‘Investment pact system needs review’

The Hindu | 1 June 2017

‘Investment pact system needs review’

by Arun S

The system of International Investment Agreements (IIA) — including the Investor-State Dispute Settlement (ISDS) mechanism — needs to be urgently reviewed and reformed, according to a senior Indian government official.

This is because the IIA system currently has a pro-investor bias — with an aim to protect only capital and not labour, indigenous people, migrants, or consumers, all of whom have linkages with investment, said Saurabh Garg, the Joint Secretary (Investments) in the Finance Ministry’s Department of Economic Affairs.

Mr. Garg has experience in handling, among other things, India’s Model Bilateral Investment Treaty (BIT) reform process.

Mr. Garg’s comments were made in an article titled ‘The next phase of IIA reforms’ — written for ‘Columbia FDI Perspectives’, a series of perspectives on important and topical Foreign Direct Investment issues, and published on May 22 by Columbia University’s ‘Columbia Center on Sustainable Investment.’

Mr. Garg said: “Despite the obvious costs of the current ISDS mechanism, there is little empirical evidence establishing a link between the existence of BITs and FDI flows.

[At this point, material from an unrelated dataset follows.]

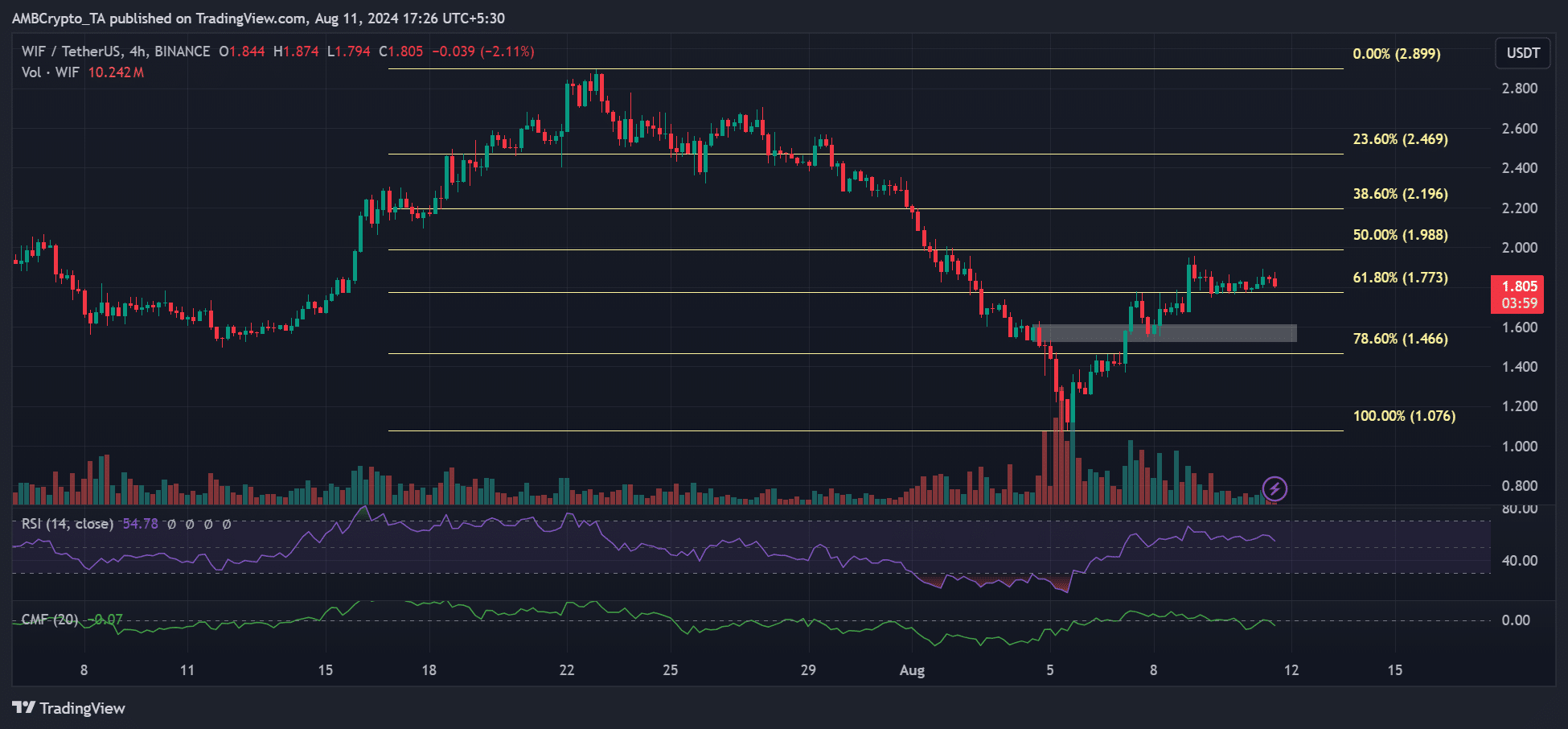The image size is (1568, 729).
Task: Click the USDT currency button
Action: [1523, 53]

This is one area that requires substantial work to reinforce countries’ trust in the legitimacy of IIAs.”

Ad hoc, arbitary

Pointing out that ISDS lies at the core of IIAs, he said: “The current ISDS mechanism, which is ad hoc, unpredictable and often arbitrary, needs urgent review… The current ISDS regime can be quite costly for host countries. Per a UN Conference on Trade and Development report, as of end-2016, some 767 arbitration cases were publicly known to have been filed against host countries under IIAs.”

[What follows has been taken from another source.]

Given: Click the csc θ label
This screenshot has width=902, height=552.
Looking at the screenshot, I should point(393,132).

He said in the future IIA regime, “there should be a greater focus on other alternative modes of dispute settlement, including domestic remedies or compulsory negotiation and mediation, wherever possible.” Direct access to international mechanisms should be allowed only when there are no local remedies, he added.

The senior official’s pitch for reforming the IIA system assumes significance as India, along with countries including South Africa, had recently opposed efforts by nations including China, Brazil, Australia and South Korea to begin discussions on a proposal for an investment facilitation agreement at the World Trade Organisation (WTO)-level that reportedly seeks to incorporate provisions including the controversial ISDS mechanism.

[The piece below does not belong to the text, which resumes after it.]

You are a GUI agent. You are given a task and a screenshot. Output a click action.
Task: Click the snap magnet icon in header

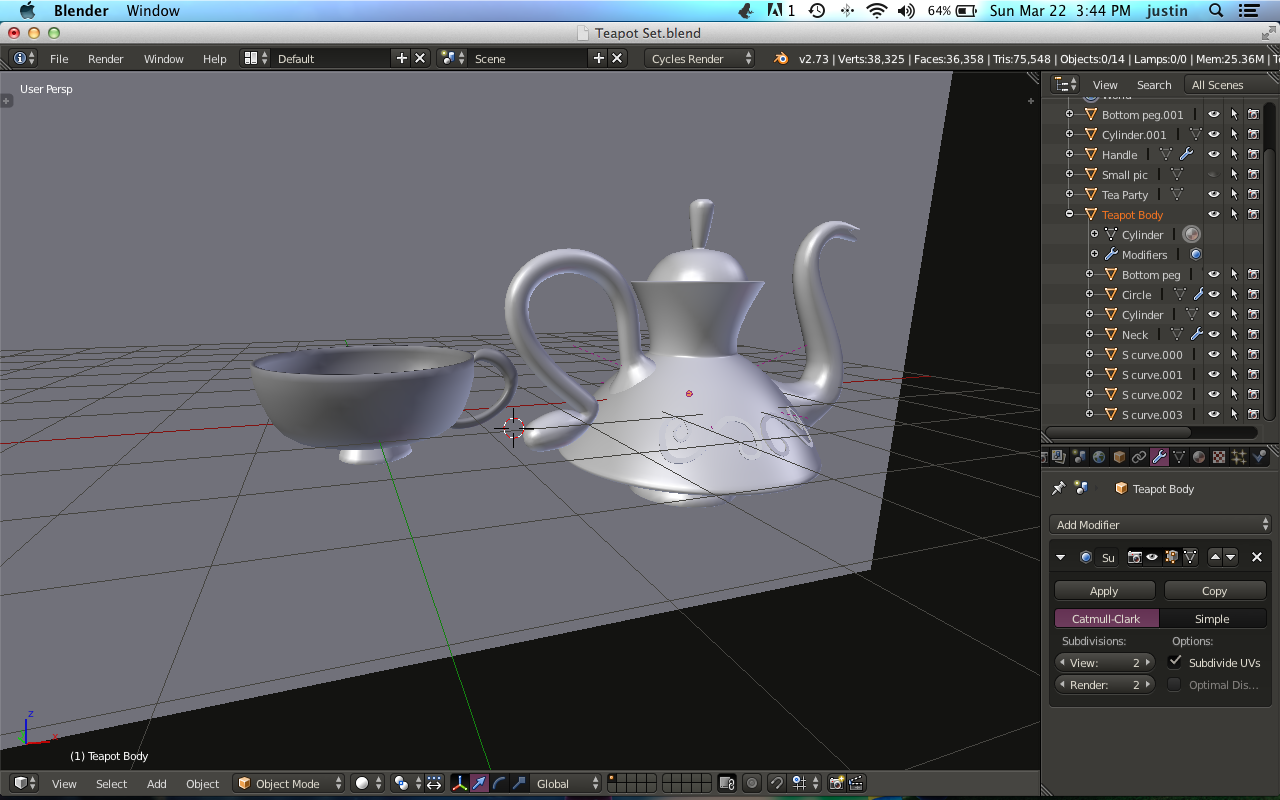pos(776,783)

The ISDS mechanism is contentious as it enables companies to drag governments to international arbitration without exhausting the local remedies and seek massive amounts as compensation citing losses due to reasons, including policy changes.

Following many companies suing the Indian government using the ISDS mechanism in the BITs that India had inked with various countries, the Indian government had revised its Model BIT Text and unilaterally terminated the BITs.

The revised text of December 2015 is being used for re-negotiation of India’s existing BITs and negotiation of future BITs as well as investment chapters in its Free Trade Agreements.

In his article, Mr Garg said: “Another factor that needs to be considered is the pro-investor bias of IIAs, due to the focus on the protection of capital and the return on capital. No such protection has been extended to labour, indigenous people, migrants, or consumers, all of whom have linkages with investment.”

Making a case for reform of the entire IIA system from a broader angle, he said principles that the future IIA regime should incorporate different socio-economic conditions of host countries. “The regulatory freedom of governments to pursue measures for welfare or legitimate public policy purposes must not be compromised,” Mr. Garg added.